• _Exercise tasks_:
A: List every person the Fengchuikou Bridge text names.
B: According to the Fengchuikou Bridge text, which loading standard was the bridge engineered to meet?
C: Reproduce the stretch of the Fengchuikou Bridge text from "In 1988, the" through "China's industrial dawn.".

• _Extract to read_:
== Segment start ==
In October 1932, chief engineer Ling Hongxun surveyed this challenging mountain pass. To avoid the prohibitive cost of imported steel, he chose to build with locally mixed concrete. Chinese engineers Liang Xudong and Zhang Jinpin took charge of the construction in early 1935. Hundreds of laborers poured wet concrete into wooden molds, working on the steep, dizzying cliffs of the river valley. By late March 1936, they completed the three-span, upper-deck structure. It featured a thirty-meter central arch flanked by two twenty-meter side arches, a design that avoided the need for expensive retaining walls on the unstable slopes.
The bridge entered official service on September 1, 1936, engineered to support heavy locomotives under the Cooper’s E-50 loading standard. For over fifty years, steam and diesel engines rumbled across its six-meter-wide deck, shaking the deep green waters below. The bridge survived wars and mergers, eventually becoming part of the busy Beijing-Guangzhou Railway.
In 1988, the completion of a double-track bypass silenced the old line. Workers removed the iron tracks, leaving a flat, gravel-strewn path. Today, the bridge serves as a quiet pedestrian road connecting rural communities. Visitors walking across the deck can look down at the sheer drop to the river, feeling the same cold draft that gave the bridge its name. On the concrete wall, the original hand-carved inscription still catches the sunlight: "1936 · Fengchuikou Bridge · Ling Hongxun." It is a physical mark of the human hands that shaped China's industrial dawn.
== Segment end ==
• _Dataset section_:
== Segment start ==
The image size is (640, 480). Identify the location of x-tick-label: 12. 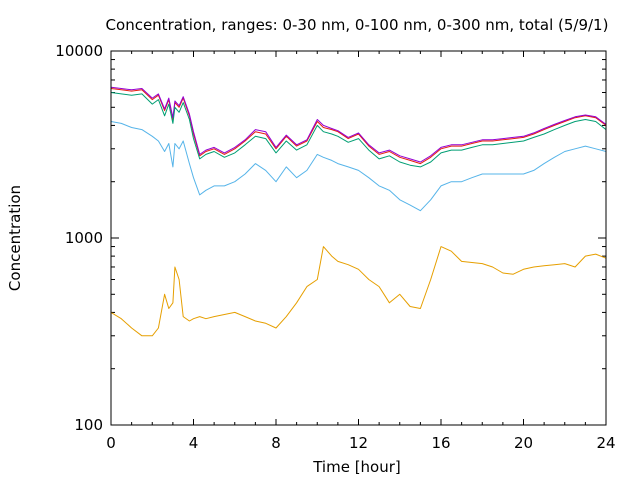
(358, 443).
== Segment end ==
• _Results of the tasks_:
A: Ling Hongxun, Liang Xudong, Zhang Jinpin

B: The Cooper’s E-50 loading standard.

C:
In 1988, the completion of a double-track bypass silenced the old line. Workers removed the iron tracks, leaving a flat, gravel-strewn path. Today, the bridge serves as a quiet pedestrian road connecting rural communities. Visitors walking across the deck can look down at the sheer drop to the river, feeling the same cold draft that gave the bridge its name. On the concrete wall, the original hand-carved inscription still catches the sunlight: "1936 · Fengchuikou Bridge · Ling Hongxun." It is a physical mark of the human hands that shaped China's industrial dawn.